Moving data from Microsoft SQL Server to Apache Iceberg is typically done in one of three ways: a batch migration, incremental loads based on watermarks, or continuous change data capture (CDC). Batch and incremental approaches are simpler to operate but sacrifice freshness and often miss deletes, while CDC pipelines provide correct inserts, updates, and deletes at the cost of higher operational complexity.
Apache Iceberg is commonly used as the analytics target because it supports ACID transactions, schema evolution, and time travel on object storage, and can be queried by engines such as Spark, Trino, and Flink. SQL Server, by contrast, remains the system of record for transactional workloads.
This guide explains the common SQL Server to Iceberg architectures, their tradeoffs, and when a managed CDC platform such as Estuary is an appropriate alternative to running Spark, Kafka, or Flink pipelines.
TL;DR
SQL Server data is typically moved into Apache Iceberg using batch migration, incremental polling, or log-based CDC.
Batch and polling approaches are simpler but sacrifice freshness and often miss deletes.
CDC pipelines using tools like Debezium or Flink provide correct inserts, updates, and deletes but require operating streaming infrastructure.
Managed CDC platforms such as Estuary stream SQL Server changes directly into Iceberg while reducing operational complexity.

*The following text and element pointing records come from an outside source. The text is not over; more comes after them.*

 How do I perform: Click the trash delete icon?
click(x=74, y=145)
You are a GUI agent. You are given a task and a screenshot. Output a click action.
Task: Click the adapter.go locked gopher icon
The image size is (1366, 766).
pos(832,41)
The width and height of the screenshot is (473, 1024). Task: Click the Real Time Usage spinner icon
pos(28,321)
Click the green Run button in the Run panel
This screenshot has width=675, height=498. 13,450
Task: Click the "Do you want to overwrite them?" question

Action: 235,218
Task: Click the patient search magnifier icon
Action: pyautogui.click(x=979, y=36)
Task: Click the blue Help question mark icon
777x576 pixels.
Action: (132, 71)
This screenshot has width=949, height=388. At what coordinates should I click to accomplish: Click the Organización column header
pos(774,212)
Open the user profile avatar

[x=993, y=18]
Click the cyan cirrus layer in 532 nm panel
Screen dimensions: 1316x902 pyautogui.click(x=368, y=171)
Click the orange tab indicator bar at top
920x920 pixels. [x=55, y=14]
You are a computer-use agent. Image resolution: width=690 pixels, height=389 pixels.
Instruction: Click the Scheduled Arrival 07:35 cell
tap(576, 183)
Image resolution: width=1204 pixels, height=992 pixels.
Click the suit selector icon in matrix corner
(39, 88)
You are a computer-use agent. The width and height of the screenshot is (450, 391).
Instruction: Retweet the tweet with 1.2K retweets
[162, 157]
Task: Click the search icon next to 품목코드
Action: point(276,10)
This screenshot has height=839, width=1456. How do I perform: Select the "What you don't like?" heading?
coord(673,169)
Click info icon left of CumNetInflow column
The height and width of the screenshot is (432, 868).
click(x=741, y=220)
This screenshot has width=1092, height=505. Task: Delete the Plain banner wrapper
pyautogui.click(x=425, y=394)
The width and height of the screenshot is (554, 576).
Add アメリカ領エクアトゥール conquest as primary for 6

Decide your Iceberg target first
Before choosing how to move data out of SQL Server, it is important to decide where and how your Apache Iceberg tables will live. This choice influences which ingestion approaches are viable and how complex the overall pipeline becomes.
Storage layer
Iceberg tables are stored on a filesystem or object store rather than inside a database engine. Common choices include:
- Amazon S3
- Azure Data Lake Storage (ADLS Gen2)
- Google Cloud Storage (GCS)
- HDFS or compatible systems such as MinIO
Iceberg itself does not manage storage; it relies on these systems for durability and scalability. Your ingestion pipeline must therefore be able to write files and metadata into the chosen storage layer.
Catalog
Iceberg tables are managed through a catalog, which tracks table metadata, snapshots, and schema versions. Common catalog options include:
- Hive Metastore
- REST catalog
- AWS Glue Catalog
- Project Nessie
The catalog choice determines how writers and query engines coordinate commits and how table metadata is discovered. For example, Spark, Flink, and Trino all require compatible catalog configurations to read from and write to Iceberg tables safely.
Query engines
Iceberg is designed to be queried by multiple engines. In practice, teams commonly use:
- Spark for large-scale analytics and batch processing
- Trino or Presto for interactive SQL queries
- Flink for streaming or near-real-time analytics
Ingestion pipelines typically write to Iceberg through Spark, Flink, or a managed service that implements Iceberg’s write and commit protocols correctly.
Why this decision matters
The combination of storage, catalog, and query engine determines:
- Whether batch-only ingestion is sufficient or CDC is required
- Whether streaming engines such as Spark Structured Streaming or Flink are already part of your stack
- How much operational infrastructure your team is willing to manage
Once the Iceberg target is defined, you can evaluate the available approaches for moving SQL Server data into Iceberg and understand the tradeoffs each approach introduces.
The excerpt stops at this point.